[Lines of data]
━━━━━━━━━━━━━━━━━━━━

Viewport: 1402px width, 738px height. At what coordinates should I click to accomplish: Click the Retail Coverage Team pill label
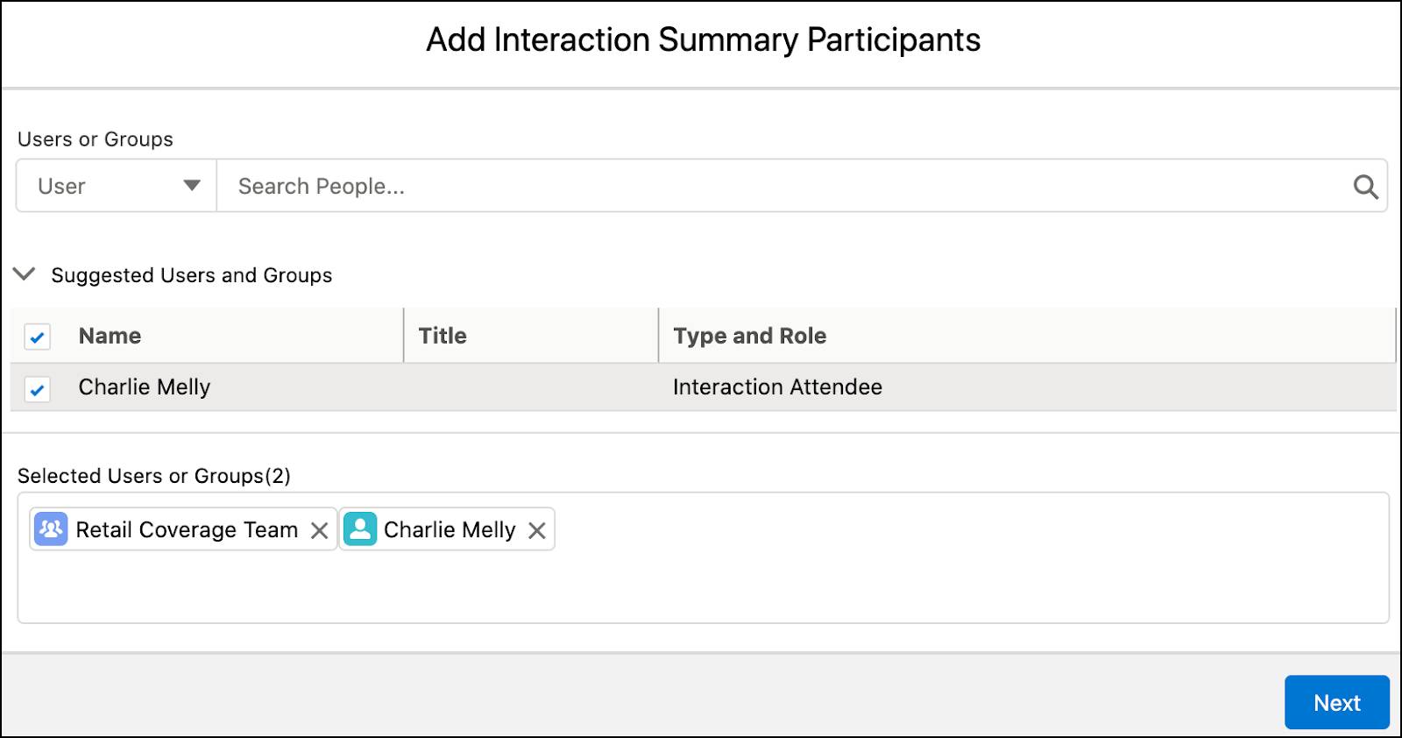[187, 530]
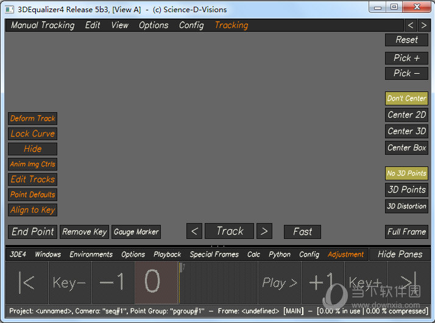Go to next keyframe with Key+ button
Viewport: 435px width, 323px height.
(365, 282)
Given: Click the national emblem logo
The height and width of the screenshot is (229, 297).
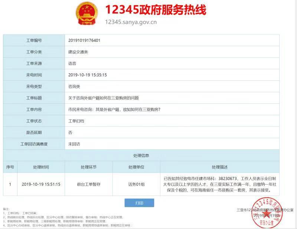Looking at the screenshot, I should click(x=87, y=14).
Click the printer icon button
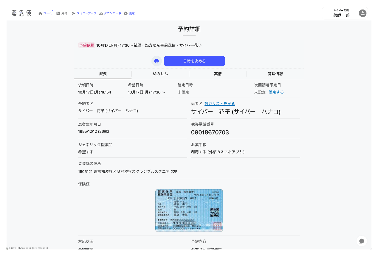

━━━━━━━━━━━━━━━━━━━━

What is required:
Please reproduce all of the records with "printer icon" swapped for "print icon" and everything else unchanged, omitting the pictures from your answer.

The answer:
Viewport: 1402px width, 738px height. At what coordinates should I click to accomplish: Click the Retail Coverage Team pill label
[187, 530]
Go to next keyframe with Key+ button
Viewport: 435px width, 323px height.
(365, 282)
Given: Click the national emblem logo
The height and width of the screenshot is (229, 297).
Looking at the screenshot, I should click(x=87, y=14).
Click the print icon button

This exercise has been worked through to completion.